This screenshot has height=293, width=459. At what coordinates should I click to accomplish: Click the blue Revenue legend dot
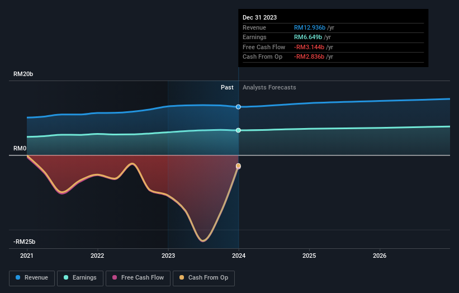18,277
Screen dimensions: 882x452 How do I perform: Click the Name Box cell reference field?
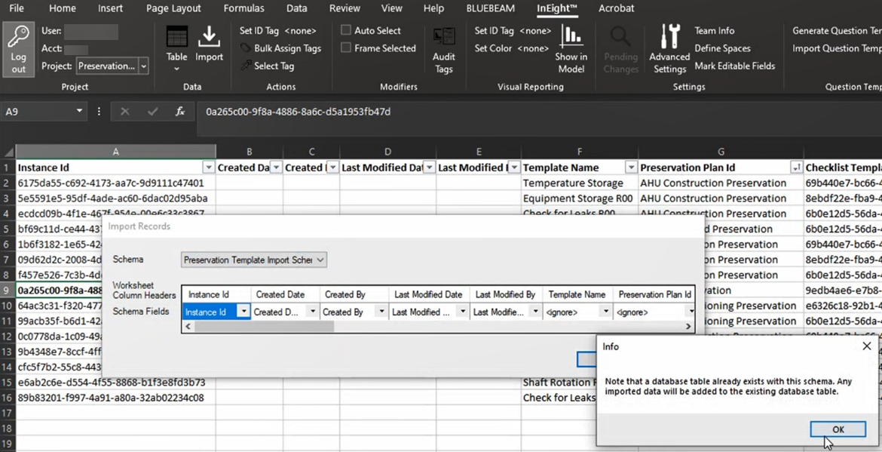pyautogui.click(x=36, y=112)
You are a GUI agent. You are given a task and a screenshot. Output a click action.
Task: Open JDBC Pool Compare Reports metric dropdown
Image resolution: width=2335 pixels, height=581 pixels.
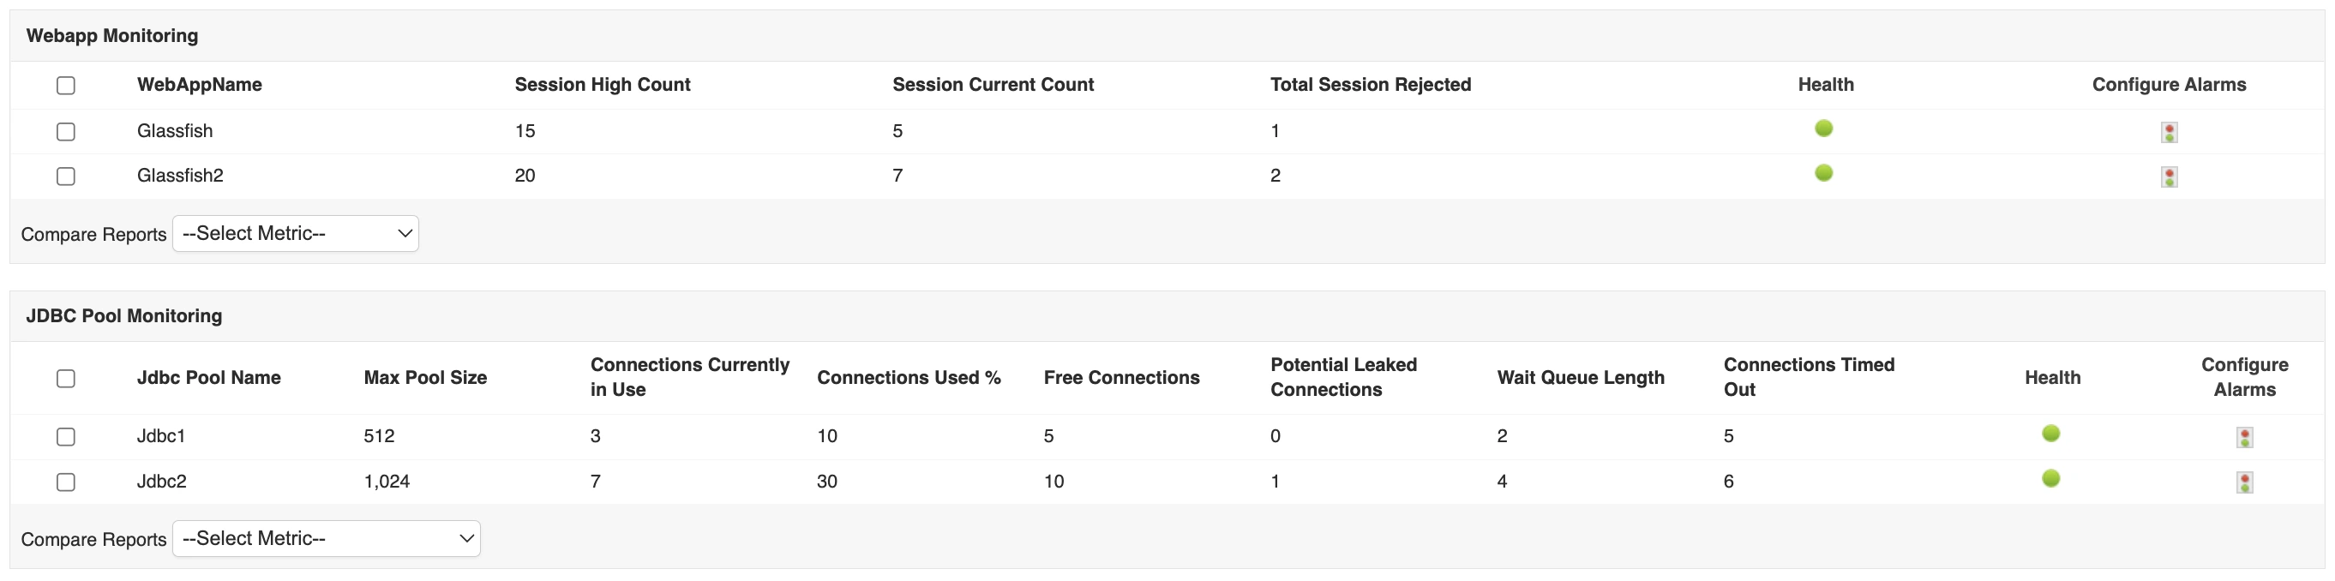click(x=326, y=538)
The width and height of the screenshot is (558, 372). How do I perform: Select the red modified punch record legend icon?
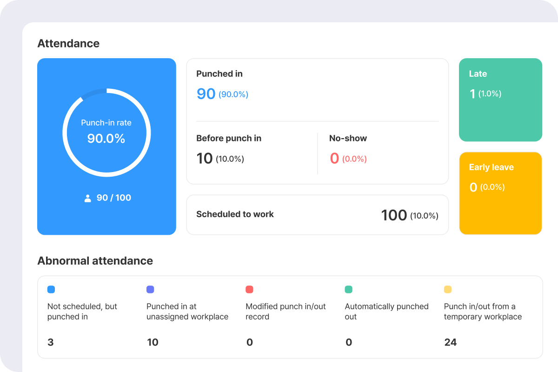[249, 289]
****************
What the exercise asks:
Starting at the line where "Screen dimensions: 882x452" appears, restate every line through the end of the records above exactly, but omit the pictures.

Response area:
Screen dimensions: 882x452 How do I perform: Click the Name Box cell reference field?
pyautogui.click(x=36, y=112)
You are a GUI agent. You are given a task and a screenshot. Output a click action.
Task: Open JDBC Pool Compare Reports metric dropdown
Image resolution: width=2335 pixels, height=581 pixels.
click(x=326, y=538)
The width and height of the screenshot is (558, 372). How do I perform: Select the red modified punch record legend icon?
[249, 289]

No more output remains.